Image du film Molière de Laurent Tirard

La cause est entendue : les auteurs classiques, empoussiérés par les ans et la craie des salles de classe, sont à redécouvrir. Mis au goût du jour et convenablement remballés, ils peuvent faire de grands succès populaires. Ainsi après Beaumarchais "l’insolent" et avant un prochain La Fontaine, le défi, c’est Molière (tout court) que nous redécouvrons cette semaine devant la caméra de Laurent Tirard.
Emprisonné pour ses dettes, le directeur de l’Illustre Théâtre est libéré grâce à la caution d’un certain M. Jourdain, à charge pour lui d’initier le dit Jourdain à l’art de la scène pour l’aider à séduire une jeune et belle Célimène. Oui mais voilà Jourdain est marié à Elmire, et Jean-Baptiste doit se travestir en un dévot nommé Tartuffe pour éviter qu’elle ne découvre son stratagème.
On l’aura compris : on est ici moins dans la biographie autorisée que dans le pot-pourri d’inspiration moliéresque. Duquel surnage une double idée : c’est dans la vie réelle que Jean-Baptiste Poquelin a puisé la plupart des personnages auxquels il donnera plus tard vie ; c’est une peine de cœur qui l’a convaincu de passer de la tragédie à la grande comédie.
La grande qualité du film, c’est son casting : Fabrice Lucchini en bourgeois gentilhomme et Edouard Baer en petit marquis rendent justice aux caractères de Molière, et nous permettent de passer un moment plutôt agréable. On aura du mal à en dire autant de Romain Duris, acteur à l’indéniable présence mais qui dans ce rôle taillé trop grand pour lui semble perpétuellement se heurter au fantôme de son illustre prédecesseur, Philippe Caubère.
Car la grande roublardise (ou la tartufferie) du film est là : baptiser Molière ce cousin français de Shakespeare in love, c’est se surimposer au chef d’œuvre d’Ariane Mnouchkine, qui réapparaît pourtant comme en palimpseste sous certaines scènes (le sang des saignées versé sur les pavés, l’arrestation de Jean-Baptiste Poquelin) ; c’est surtout proclamer une ambition biographique totalement absente de ce qui n’est finalement qu’un aimable vaudeville, et donc tromper le public sur la marchandise.
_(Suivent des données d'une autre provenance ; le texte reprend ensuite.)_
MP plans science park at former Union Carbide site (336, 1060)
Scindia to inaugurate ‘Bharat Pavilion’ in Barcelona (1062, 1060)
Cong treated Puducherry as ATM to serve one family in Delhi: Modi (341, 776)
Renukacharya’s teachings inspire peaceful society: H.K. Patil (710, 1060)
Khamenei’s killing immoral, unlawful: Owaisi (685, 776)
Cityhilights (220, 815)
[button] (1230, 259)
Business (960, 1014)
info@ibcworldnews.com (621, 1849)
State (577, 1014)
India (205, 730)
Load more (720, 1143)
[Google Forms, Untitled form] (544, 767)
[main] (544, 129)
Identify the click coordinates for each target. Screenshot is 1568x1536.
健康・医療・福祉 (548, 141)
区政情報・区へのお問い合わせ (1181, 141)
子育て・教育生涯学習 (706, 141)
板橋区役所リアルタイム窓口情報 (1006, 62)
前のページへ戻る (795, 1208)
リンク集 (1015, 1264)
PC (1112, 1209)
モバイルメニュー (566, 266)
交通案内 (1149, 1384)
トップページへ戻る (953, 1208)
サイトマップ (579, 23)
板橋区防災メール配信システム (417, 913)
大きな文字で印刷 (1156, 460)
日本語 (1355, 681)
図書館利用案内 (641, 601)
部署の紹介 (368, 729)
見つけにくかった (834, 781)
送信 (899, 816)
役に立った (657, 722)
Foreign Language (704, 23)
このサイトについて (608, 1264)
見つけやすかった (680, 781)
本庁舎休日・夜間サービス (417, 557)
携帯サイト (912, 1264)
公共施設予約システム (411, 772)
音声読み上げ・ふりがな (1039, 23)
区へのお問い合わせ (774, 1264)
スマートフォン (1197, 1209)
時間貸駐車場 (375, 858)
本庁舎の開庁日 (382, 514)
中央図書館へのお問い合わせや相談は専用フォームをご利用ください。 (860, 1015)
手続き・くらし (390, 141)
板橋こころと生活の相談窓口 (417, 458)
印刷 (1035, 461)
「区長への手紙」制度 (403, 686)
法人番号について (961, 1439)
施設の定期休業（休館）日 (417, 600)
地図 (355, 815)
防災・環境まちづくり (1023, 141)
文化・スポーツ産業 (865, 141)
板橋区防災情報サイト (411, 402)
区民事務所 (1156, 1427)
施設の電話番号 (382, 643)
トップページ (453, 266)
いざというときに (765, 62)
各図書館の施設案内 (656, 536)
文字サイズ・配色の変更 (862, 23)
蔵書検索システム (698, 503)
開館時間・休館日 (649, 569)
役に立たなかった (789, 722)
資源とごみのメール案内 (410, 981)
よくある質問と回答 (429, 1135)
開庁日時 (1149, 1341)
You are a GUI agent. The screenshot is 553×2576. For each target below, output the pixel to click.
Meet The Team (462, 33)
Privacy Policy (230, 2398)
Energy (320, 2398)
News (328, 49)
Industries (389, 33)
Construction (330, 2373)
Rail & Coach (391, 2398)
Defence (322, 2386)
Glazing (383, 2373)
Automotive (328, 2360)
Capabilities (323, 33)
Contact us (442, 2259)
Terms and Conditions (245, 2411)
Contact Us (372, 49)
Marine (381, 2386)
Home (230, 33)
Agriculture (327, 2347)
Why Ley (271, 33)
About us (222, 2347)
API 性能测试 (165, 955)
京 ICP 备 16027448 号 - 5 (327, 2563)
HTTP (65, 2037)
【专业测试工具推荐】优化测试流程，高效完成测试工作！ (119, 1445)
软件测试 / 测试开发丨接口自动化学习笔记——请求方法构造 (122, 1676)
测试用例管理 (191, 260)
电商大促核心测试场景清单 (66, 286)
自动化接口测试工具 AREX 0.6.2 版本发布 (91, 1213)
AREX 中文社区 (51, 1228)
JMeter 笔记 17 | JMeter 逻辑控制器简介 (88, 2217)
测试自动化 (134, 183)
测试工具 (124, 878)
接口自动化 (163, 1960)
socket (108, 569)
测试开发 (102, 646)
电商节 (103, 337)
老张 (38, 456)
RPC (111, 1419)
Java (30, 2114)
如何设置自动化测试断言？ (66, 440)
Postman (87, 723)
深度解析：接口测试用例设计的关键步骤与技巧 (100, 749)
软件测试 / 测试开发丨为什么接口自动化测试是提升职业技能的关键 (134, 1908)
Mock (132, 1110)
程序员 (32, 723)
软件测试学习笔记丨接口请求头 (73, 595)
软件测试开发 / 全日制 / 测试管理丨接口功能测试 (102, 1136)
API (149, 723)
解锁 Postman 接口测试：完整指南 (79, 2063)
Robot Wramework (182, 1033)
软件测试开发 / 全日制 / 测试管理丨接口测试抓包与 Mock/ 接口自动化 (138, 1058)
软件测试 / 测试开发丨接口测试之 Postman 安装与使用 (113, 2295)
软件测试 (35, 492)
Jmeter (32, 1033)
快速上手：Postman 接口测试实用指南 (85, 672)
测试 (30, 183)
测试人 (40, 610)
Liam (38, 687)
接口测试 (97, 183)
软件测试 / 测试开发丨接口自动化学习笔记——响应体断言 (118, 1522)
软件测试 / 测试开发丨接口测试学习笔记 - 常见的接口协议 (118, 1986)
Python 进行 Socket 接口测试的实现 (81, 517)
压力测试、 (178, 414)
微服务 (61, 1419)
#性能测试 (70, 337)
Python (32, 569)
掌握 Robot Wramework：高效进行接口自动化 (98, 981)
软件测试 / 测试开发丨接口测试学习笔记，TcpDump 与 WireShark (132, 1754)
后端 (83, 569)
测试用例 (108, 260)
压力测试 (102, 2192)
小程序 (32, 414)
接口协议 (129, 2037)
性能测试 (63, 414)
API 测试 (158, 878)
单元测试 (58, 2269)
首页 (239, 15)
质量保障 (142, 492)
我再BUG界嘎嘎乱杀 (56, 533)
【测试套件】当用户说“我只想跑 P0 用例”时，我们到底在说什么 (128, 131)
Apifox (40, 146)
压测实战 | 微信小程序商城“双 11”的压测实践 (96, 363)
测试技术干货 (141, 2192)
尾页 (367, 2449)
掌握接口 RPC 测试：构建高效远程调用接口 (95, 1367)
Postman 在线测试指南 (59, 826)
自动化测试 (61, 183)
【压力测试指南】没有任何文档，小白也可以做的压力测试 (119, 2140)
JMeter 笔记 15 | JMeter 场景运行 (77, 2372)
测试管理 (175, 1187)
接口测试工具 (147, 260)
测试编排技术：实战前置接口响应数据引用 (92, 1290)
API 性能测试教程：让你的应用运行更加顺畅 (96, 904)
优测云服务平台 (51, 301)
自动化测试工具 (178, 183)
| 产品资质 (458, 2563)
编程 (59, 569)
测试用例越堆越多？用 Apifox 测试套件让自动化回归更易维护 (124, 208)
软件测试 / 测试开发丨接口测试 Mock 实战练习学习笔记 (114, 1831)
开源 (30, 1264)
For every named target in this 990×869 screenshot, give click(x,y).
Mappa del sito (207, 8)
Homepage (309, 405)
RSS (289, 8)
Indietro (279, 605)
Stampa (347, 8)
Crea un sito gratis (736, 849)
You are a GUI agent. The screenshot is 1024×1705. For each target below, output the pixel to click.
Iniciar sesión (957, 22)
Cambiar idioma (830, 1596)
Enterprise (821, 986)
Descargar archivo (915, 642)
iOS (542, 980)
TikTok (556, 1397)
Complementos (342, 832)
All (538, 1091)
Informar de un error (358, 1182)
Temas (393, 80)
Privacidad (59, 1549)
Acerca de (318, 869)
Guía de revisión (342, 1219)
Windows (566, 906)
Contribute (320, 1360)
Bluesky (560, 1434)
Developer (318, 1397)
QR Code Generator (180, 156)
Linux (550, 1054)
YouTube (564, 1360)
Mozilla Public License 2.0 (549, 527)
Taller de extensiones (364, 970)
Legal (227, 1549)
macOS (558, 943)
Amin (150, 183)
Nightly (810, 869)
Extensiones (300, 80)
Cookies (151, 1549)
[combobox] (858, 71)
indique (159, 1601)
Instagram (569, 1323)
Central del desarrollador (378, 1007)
Que peut tirer donc tirer un enseignant de ce film ? Quelle représentation se feront les élèves de Molière ? Le premier pourra organiser un jeu de piste autour du grand mix (personnages et répliques) orchestré par le film. Les seconds risquent de se figurer Molière comme un beau gosse plutôt malin, qui n’a jamais rien inventé ni imaginé. La plupart croiront que Monsieur Jourdain a effectivement existé, tout comme ils croiront que Molière doit sa carrière de comique à une femme dont il a été éperdument amoureux (mais attention il ne s’agit pas de Madeleine Béjart). Passons sur l’escamotage de tout un processus d’écriture qui s'appuya sur la connaissance du folklore populaire de l'époque, de la tradition farcesque, de la comédie latine (Plaute, Térence)… On regrettera en revanche que la dimension subversive du théâtre de Molière, sa critique sociale, politique ou religieuse soit passée par pertes et profits : montrer le Tartuffe applaudi benoîtement par le Roi et la Cour, quand on sait ce qu’il a coûté à son auteur, tient du contresens total.
On pourra certes tout aussi bien se dire que le film a l’avantage de présenter Molière sous des traits bien séduisants, et qu’il peut constituer une porte d’entrée à des élèves rétifs à l’étude de son théâtre. Signalons tout de même que le Molière d’Ariane Mnouchkine existe en DVD, et que l’édition disponible dans le commerce est librement utilisable en classe.